This Report investigates the viability of biochar for decarbonising Bluescope’s Port Kembla Steelworks. It includes an overview of the current state of biochar supply in Australia, available pyrolysis technologies, and results from pilot testing in their blast furnace.
Report extract
Like coal, biochar that is to be used for ironmaking requires a relatively tight specification in terms of ash, ash chemistry, heavy metal concentrations and to a lesser extent volatile matter content. Ash is important as higher proportions reduce the amount of solid carbon in the biochar and increases fuel consumption and potentially requires additional fluxes to be melted in the blast furnace. Some ash components such as phosphorus-, sulphur-, alkali- and zinc-based oxides are problematic in iron and steelmaking processes and therefore must be minimized.

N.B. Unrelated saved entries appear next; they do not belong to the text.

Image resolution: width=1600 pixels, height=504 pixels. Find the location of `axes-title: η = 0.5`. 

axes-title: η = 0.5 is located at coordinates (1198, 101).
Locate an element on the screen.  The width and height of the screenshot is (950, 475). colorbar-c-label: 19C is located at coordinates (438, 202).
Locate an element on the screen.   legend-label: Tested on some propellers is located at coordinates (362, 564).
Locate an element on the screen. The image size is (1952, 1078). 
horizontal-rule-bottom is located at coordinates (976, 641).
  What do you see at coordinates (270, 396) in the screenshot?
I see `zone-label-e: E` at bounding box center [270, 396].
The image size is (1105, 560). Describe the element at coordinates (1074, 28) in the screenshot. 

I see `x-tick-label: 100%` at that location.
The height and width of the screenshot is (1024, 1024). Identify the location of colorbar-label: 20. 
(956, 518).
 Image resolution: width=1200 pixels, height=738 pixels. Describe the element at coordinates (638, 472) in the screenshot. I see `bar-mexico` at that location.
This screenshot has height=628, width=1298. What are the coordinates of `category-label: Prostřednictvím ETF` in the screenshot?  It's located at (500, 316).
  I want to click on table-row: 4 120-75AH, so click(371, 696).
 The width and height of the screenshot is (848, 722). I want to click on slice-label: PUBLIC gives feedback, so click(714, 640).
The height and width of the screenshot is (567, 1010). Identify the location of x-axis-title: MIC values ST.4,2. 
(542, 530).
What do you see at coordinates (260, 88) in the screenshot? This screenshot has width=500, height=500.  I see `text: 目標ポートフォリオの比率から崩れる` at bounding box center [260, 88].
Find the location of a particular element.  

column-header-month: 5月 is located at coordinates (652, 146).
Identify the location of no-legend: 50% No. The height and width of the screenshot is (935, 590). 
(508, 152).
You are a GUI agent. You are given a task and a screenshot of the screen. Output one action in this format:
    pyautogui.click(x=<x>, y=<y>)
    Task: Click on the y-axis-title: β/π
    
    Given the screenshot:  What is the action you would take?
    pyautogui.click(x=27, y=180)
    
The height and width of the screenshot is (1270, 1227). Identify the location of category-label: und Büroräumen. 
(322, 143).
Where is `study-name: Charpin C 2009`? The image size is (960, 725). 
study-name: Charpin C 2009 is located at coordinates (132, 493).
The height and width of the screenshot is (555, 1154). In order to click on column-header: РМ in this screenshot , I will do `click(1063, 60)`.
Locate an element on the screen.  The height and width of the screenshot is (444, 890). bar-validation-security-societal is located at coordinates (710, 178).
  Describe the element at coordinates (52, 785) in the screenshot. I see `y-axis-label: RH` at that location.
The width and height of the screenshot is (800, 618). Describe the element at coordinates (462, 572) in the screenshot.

Similarly, heavy metals (e.g. lead, mercury and arsenic) may be problematic for integrated steelworks due to the potential impact on environmental discharges and in extreme cases to employee health. Finally, volatile matter content might be minimized, to maximize the solid carbon reaching the blast furnace. However, given volatile matter content is dictated by pyrolysis temperature, which in turn dictates the biochar yield [5][6], there is still some question about the ideal level, from a cost and blast furnace operations perspective. This question cannot be addressed until longer duration, large-scale trials with biochars of different volatile matter content are conducted at a blast furnace. Indeed, there are significant moves to test at full scale the use of torrefied wood or bio-coal (timber subject to pyrolysis below 320oC) as a coal substitute in blast furnace applications [7][8].